AWS Partner Network (APN) Blog

Accelerating Time-to-Compliance in HCLS Through Automated FDA Forms Processing with AI on AWS

By Rinat Akhmetov, Sr. Solutions Architect – Provectus
By Nirav Shah, Principal Solutions Architect – AWS

Connect with Provectus-1

In the healthcare and life sciences (HCLS) sector, companies are required to strictly comply with regulatory statutes. It’s crucial to ensure products and services are not just developed but also manufactured and distributed in accordance with the most stringent standards.

For over two decades, PSC Biotech, a global life sciences consultancy, has been a trusted partner for businesses in the HCLS field, assisting clients across 52 countries to keep up with current regulations and technologies. However, with mounting pressure to expedite and improve the accuracy of FDA Form 483 observation processing, PSC Biotech found itself facing a significant challenge.

To optimize and streamline its document processing operations, PSC Biotech was looking for a novel solution powered by artificial intelligence (AI) and machine learning (ML). The company turned to Provectus, a provider of AI adoption and ML development services with expertise in intelligent document processing (IDP) solutions. The companies joined forces to automate PSC Biotech’s document pipelines on Amazon Web Services (AWS), dramatically improving how FDA Form 483 observations were processed.

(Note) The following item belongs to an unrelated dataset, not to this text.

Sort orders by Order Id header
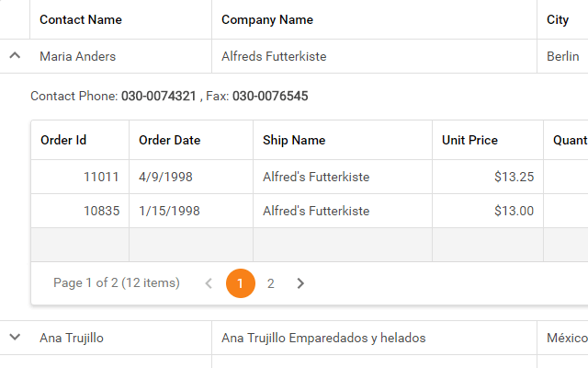[63, 141]
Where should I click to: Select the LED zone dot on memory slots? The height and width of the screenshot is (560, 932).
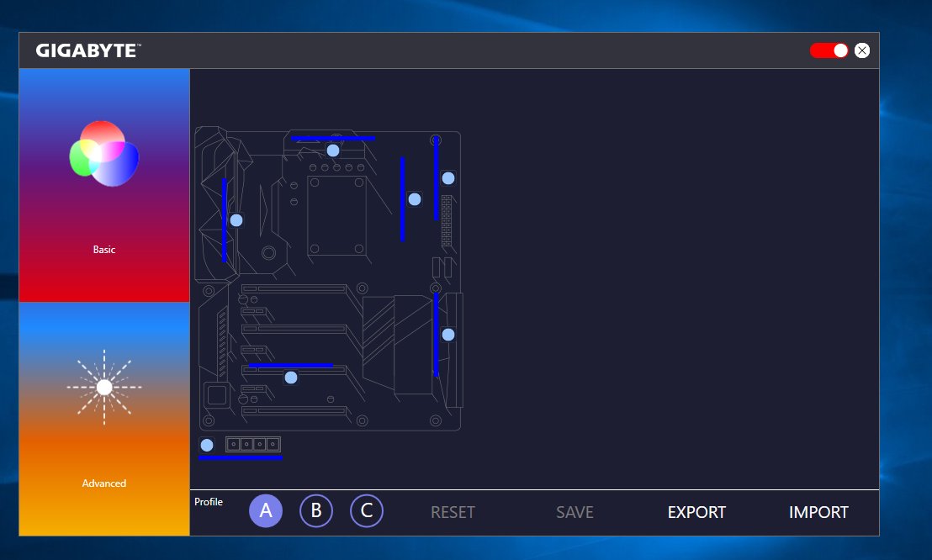click(414, 199)
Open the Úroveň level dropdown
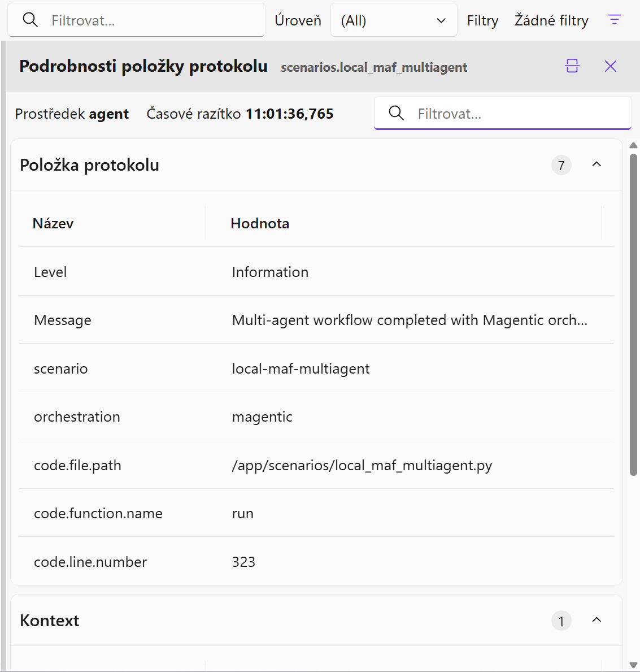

Provectus is an AWS Premier Tier Services Partner with Competencies in Machine Learning, Data and Analytics, and more. Provectus is an AI-first technology consultancy and solutions provider helping design, architect, migrate, and build cloud-native applications on AWS.

In this post, we explore the challenges encountered, cutting-edge solutions employed, and results achieved on AWS. We examine the key factors that contributed to the project’s success, and provide insights for organizations seeking to automate their own document processing operations.

We will delve into the following technical aspects of the project:

  • Building a highly accurate ML model for observation classification.
  • Establishing a secure and reproducible, end-to-end infrastructure for machine learning.
  • Implementing CI/CD pipelines that adhere to industry and cloud best practices.
  • Delivering a user-friendly management system for documents within PSC Biotech’s existing document pipeline.

We will also share lessons learned from the PSC Biotech and Provectus collaboration, and discuss how this IDP project can potentially reshape document processing in the HCLS sector.

The Challenge

PSC Biotech has been assisting companies in the HCLS sector adhere to all relevant regulatory requirements for over two decades. Many of its services entail substantial management of documents—encompassing the collection, processing, and analysis of document data flowing through the client network.

As a well-established company, PSC Biotech has relied on document processing operations that have been in place for years. However, the majority of processes within its pipelines were manual, creating the following challenges:

  • Increased time and resource allocation for document processing.
  • High processing costs that continued to rise over time.
  • Persistent risk of human errors.
  • Throughput rate wholly dependent on the number of employees.
  • Stagnant processing accuracy, with considerable fluctuations over time.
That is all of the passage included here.